A giant tortoise that scientists once filed under “extinct for more than a century” has turned out to be very much alive, slowly roaming one of the harshest corners of the Galápagos Islands.
The female, nicknamed Fernanda, was discovered in 2019 on Fernandina Island, a young volcanic island in Ecuador that is largely carpeted in fresh black lava.
Genetic sleuthing has now confirmed that she belongs to the Fernandina Island Galápagos giant tortoise, Chelonoidis phantasticus, a lineage thought lost since a lone male was collected in 1906.
Only two individuals of this lineage have ever been found, the museum specimen from the early twentieth century and Fernanda. To make sure she was not a stray tortoise washed in from another island, researchers sequenced her entire genome and compared it with DNA extracted from the century-old male and from all other living Galápagos tortoise species.
The analyses showed that Fernanda and the museum male form their own distinct branch, separate from the rest of the archipelago’s giants.
That might sound like a technical detail, yet it carries a huge message. It confirms that a lineage written off as extinct has survived in secret for decades, perhaps longer, on a remote volcano where even experienced field biologists struggle to move across the jagged lava.
Fernanda was found in a small, scrubby pocket of vegetation cut off from greener areas by old flows, a spot easy to miss on foot and nearly invisible from the air.
Fernanda herself does not look quite like the dramatic “saddleback” tortoise preserved in the collections of the California Academy of Sciences. Her growth appears stunted, which likely warped some of the shell features taxonomists normally use to tell lineages apart.
That is one reason genetic confirmation mattered so much. It shows how relying on appearance alone can be risky when only a handful of individuals remain.
The study, led by scientists from Newcastle University, Princeton University and Yale University, did more than place Fernanda on the family tree. It also hints at a bigger question. If one “extinct” giant tortoise can survive undetected on an island that has been surveyed multiple times, how many other rare species are quietly hanging on in places we check only briefly?
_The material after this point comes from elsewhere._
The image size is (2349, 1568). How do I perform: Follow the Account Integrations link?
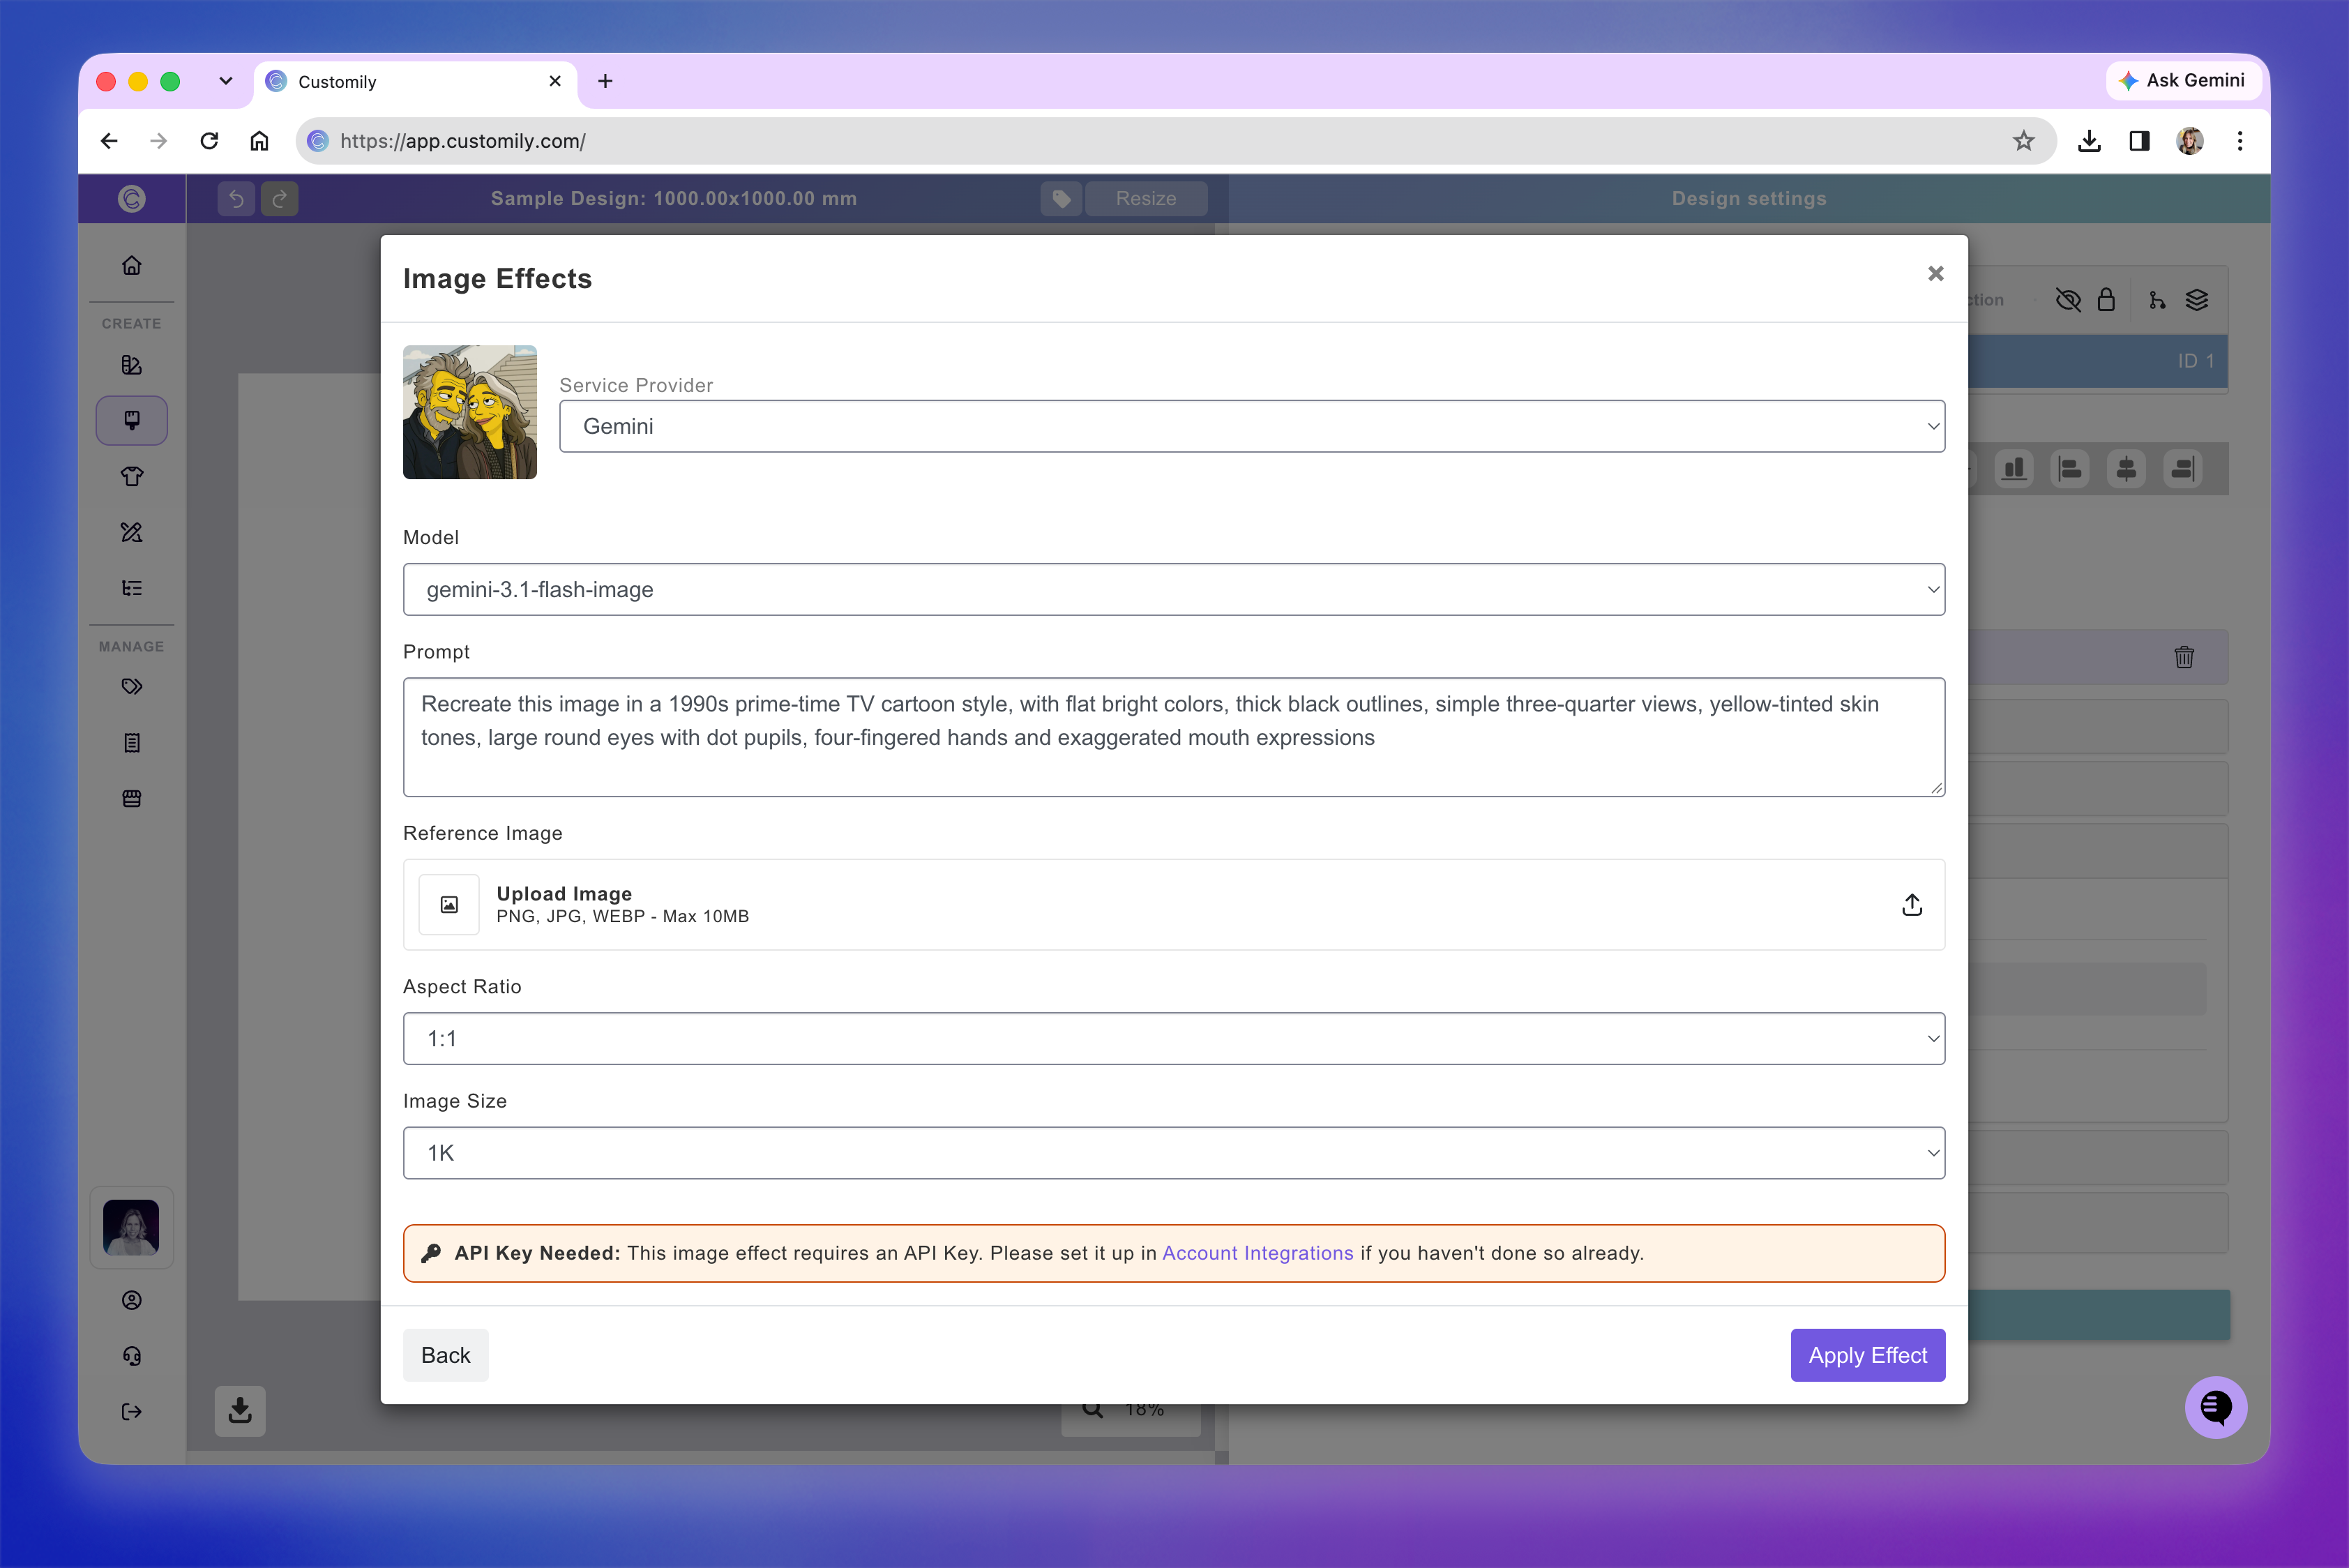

Field teams on Fernandina have already reported tracks and droppings that look like they came from at least two or three other tortoises. Those clues are not proof, but they are enough to justify new expeditions into the island’s dangerous interior, where fresh lava, sudden weather shifts and limited landing sites make every search feel like a race against both geology and time.
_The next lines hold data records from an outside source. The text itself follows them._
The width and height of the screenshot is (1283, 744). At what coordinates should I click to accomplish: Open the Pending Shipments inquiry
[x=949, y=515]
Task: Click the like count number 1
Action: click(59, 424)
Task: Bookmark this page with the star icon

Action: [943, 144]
As one of the lead authors, Dr Evelyn Jensen, put it, “It is a truly exciting discovery that the species is not in fact extinct, but lives on.”
Today Fernanda lives under human care at the giant tortoise breeding center run by the Galápagos National Park Directorate on Santa Cruz Island.
A Princeton summary describes her new home this way, “Fernanda, the only known living Fernandina giant tortoise, now lives at the Galápagos National Park’s Giant Tortoise Breeding Center on Santa Cruz Island.” There she receives veterinary checks and round the clock monitoring while scientists debate the safest path forward.
The stakes go far beyond one elderly reptile. Giant tortoises once dominated these islands. Historical accounts and modern reconstructions suggest that at least a quarter of a million animals roamed the Galápagos before intensive hunting by sailors and whalers. Today only around fifteen thousand remain in the wild, spread across a patchwork of surviving subspecies.
Those numbers explain why every rediscovered lineage matters. In practical terms, the genome data for Fernanda and the museum male give conservation planners a solid baseline to measure genetic diversity and to avoid inbreeding if more individuals are found and a breeding program becomes possible.
Without that information, any attempt to rebuild the population would be flying blind.
At the same time, Fernanda’s story highlights a sobering reality that many conservation biologists know well. A species can persist for decades as just a handful of scattered survivors, technically alive yet one unlucky fire, storm or disease outbreak away from disappearance.
Lonesome George, the last Pinta Island tortoise, showed what happens when no mate is ever found. Fernandina’s tortoise could follow the same path if future searches come up empty.
For people reading this far from the lava fields, the lesson may feel simple yet uncomfortable. Declaring a species extinct too quickly can erase political urgency to protect its habitat.
Waiting too long can mean help arrives when only one or two animals remain. Fernanda sits right on that knife edge, a symbol of both hope and how much has already been lost.
The study was published in Communications Biology.